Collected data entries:
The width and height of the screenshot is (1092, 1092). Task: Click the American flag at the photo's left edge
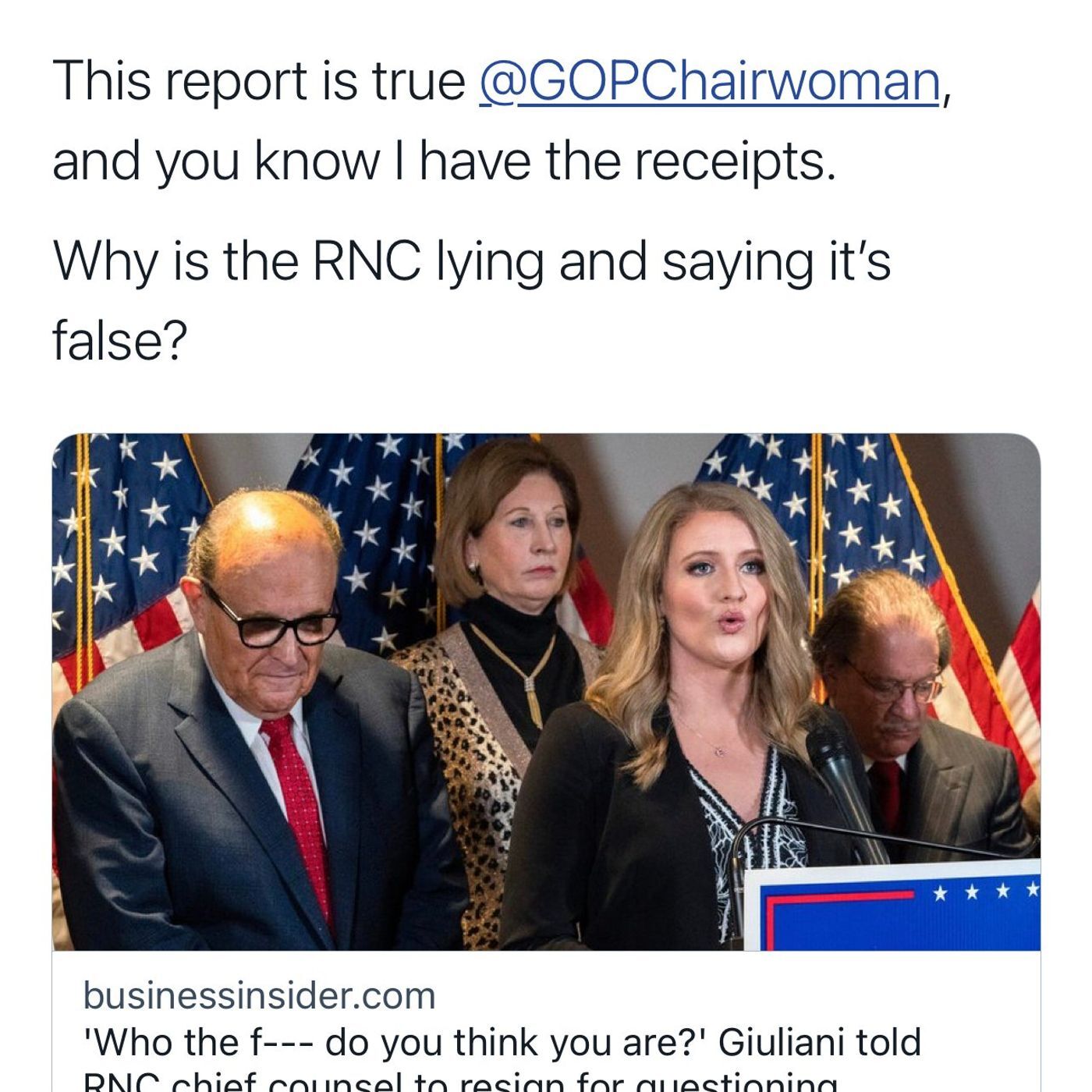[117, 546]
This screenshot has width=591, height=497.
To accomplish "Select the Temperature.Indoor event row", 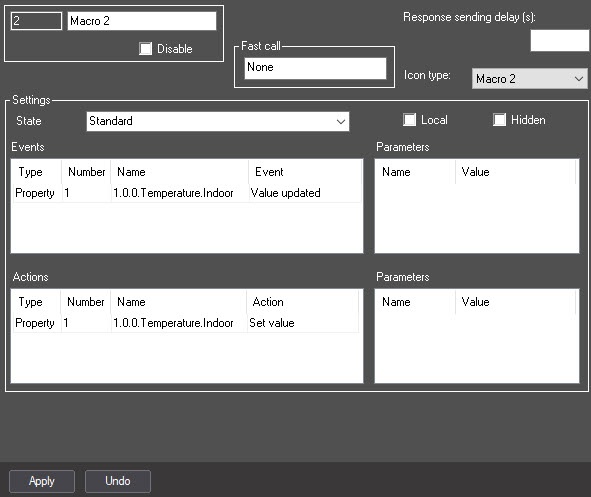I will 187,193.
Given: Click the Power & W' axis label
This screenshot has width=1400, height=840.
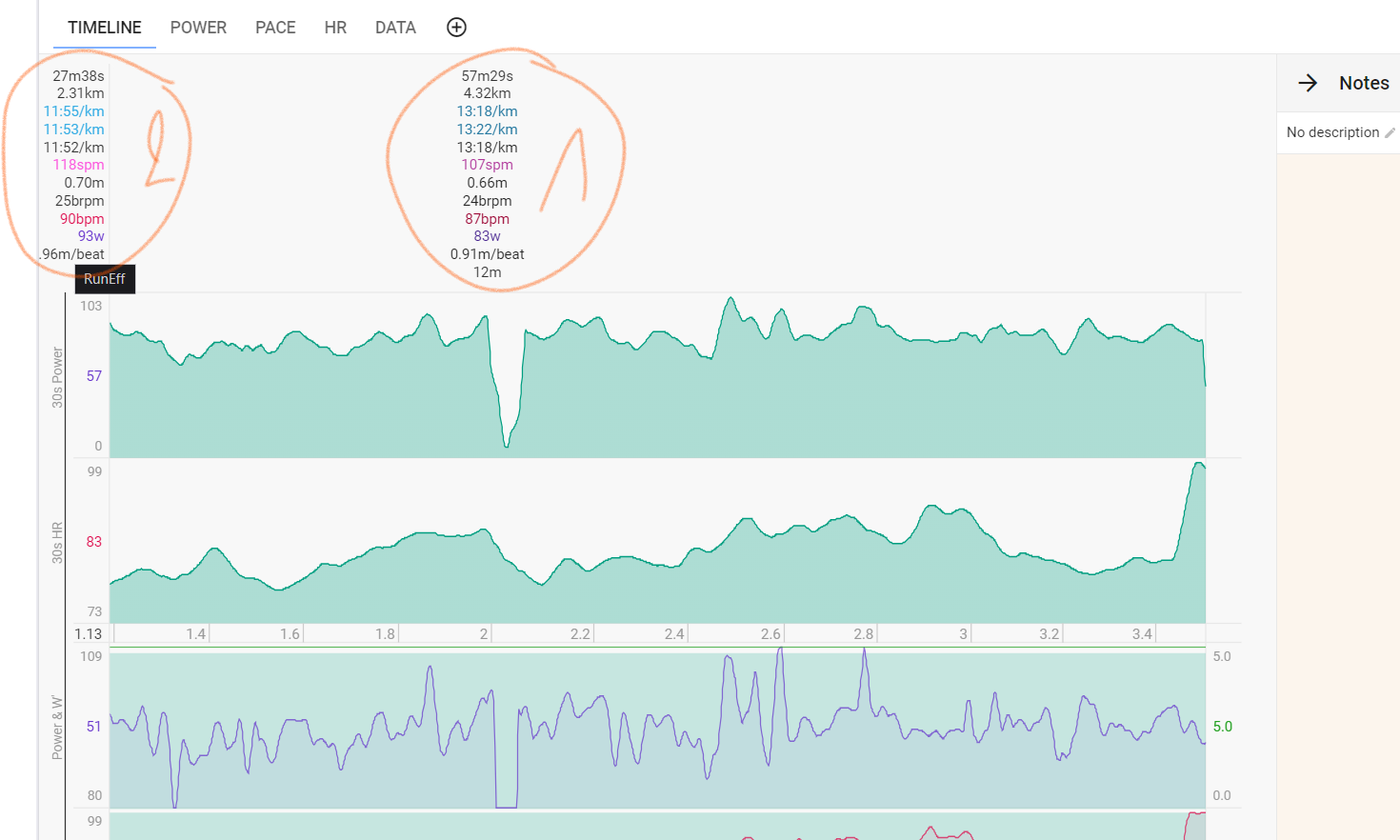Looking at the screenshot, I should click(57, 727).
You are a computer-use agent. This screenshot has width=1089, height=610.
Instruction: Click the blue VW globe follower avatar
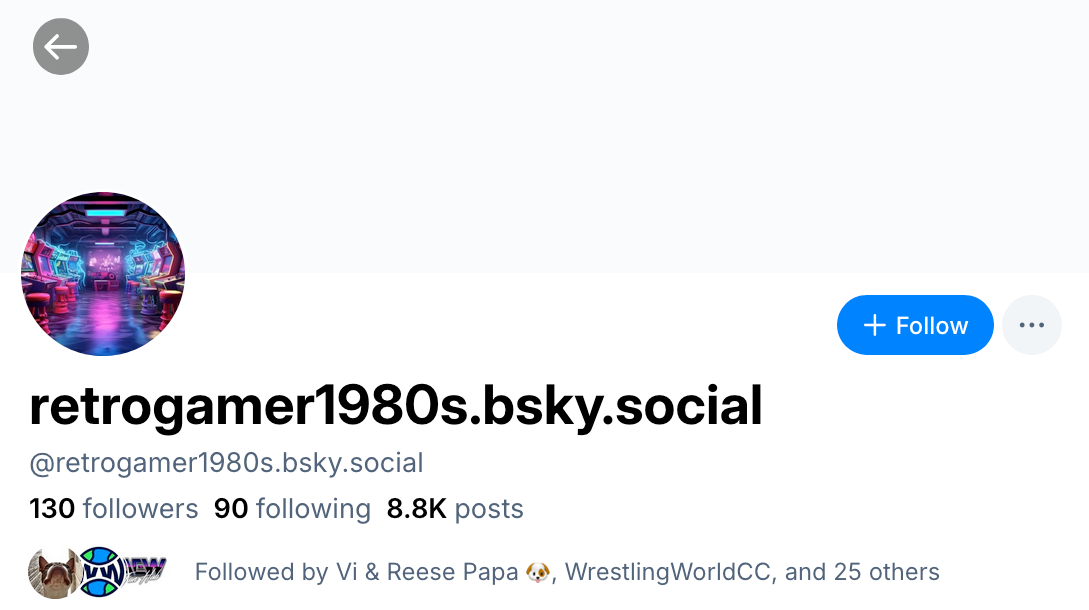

== EXERCISE AIM ==
Every line from the one with "You are a computer-use" through the end of the records above belongs in the answer, copied exactly; no picture does.

== REPLY ==
You are a computer-use agent. This screenshot has width=1089, height=610.
Instruction: Click the blue VW globe follower avatar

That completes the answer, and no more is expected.